Witam białostockie kociary
Dziękuję aga za link, myślę, że coś się w sprawie kotów da zrobić też przez TOZ. Jak zrobią remont w siedzibie, moze byśmy się spotkały i obgadałay w TOZ-ie o jakimś systemie - programie walki z bezdomnością kotów w Białymstoku. Aż wstyd mówić, ale Białystok, to chyba jedyne miasto wojewódzkie w Polsce, które takiego programu nie mają.

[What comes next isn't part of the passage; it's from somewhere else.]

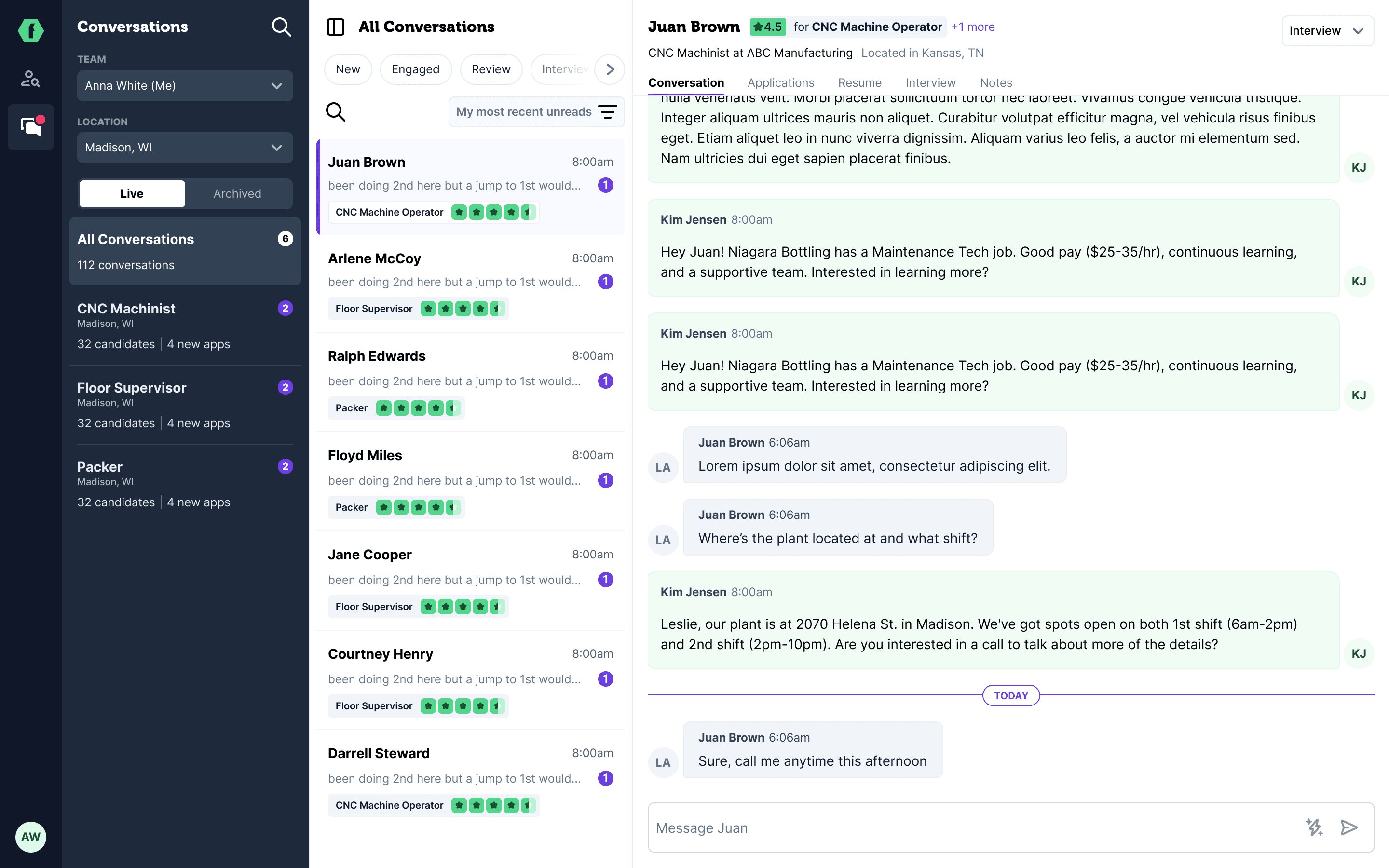Toggle the sidebar panel layout icon
Viewport: 1389px width, 868px height.
(x=335, y=27)
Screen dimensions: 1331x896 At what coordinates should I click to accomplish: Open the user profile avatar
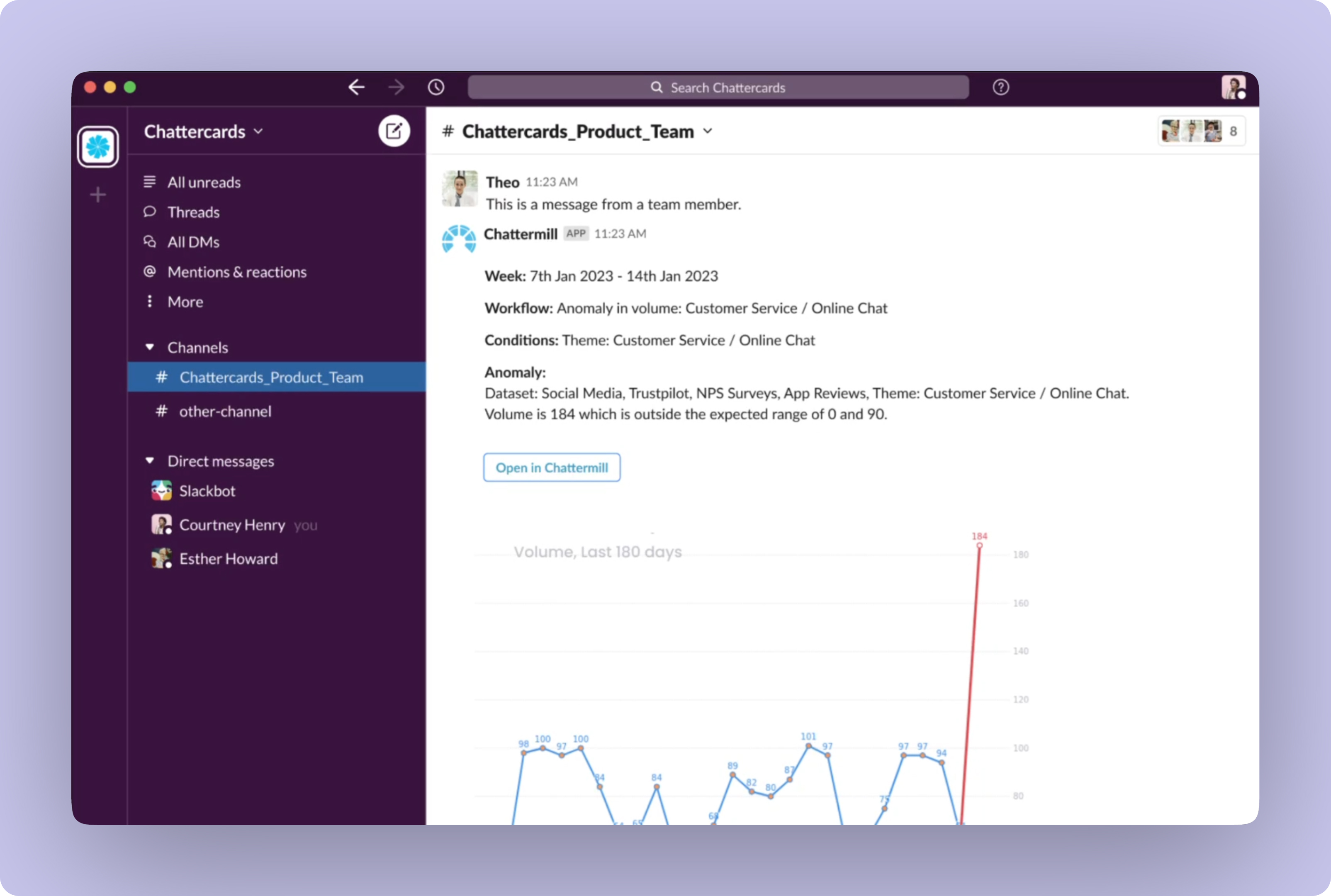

Jeżeli macie jakieś pomysły, to zapisujcie na kartkach i przysyłajcie na PW. Następny rok musi być duuużo lepszy niż ten jeśli chodzi o kociaki.
A z innej parafii, to mam u siebie znalezioną 2-miesiączna kotkę. Jest juz odrobaczona, uszka leczymy ale już z tym sobie poradziliśmy. na razie nigdzie nie jest ogłoszona, bo nie miałam czasu.
No i mamy jeszcze kilka kociaków do adpocji od Pani Ireny, która niechcący sobie zrobiła mini schronisko. ma 15 psów i 15 kotów i w ogóle nie ma szmalu.
Na dogo jest wątek:
http://www.dogomania.pl/forum/showthread.php?t=87446
Myślę, ze założę oddzielny wątek i porobię ogłoszenia.
ps. nie czytałam całego wątku, ale zaraz to nadrobię

.
K.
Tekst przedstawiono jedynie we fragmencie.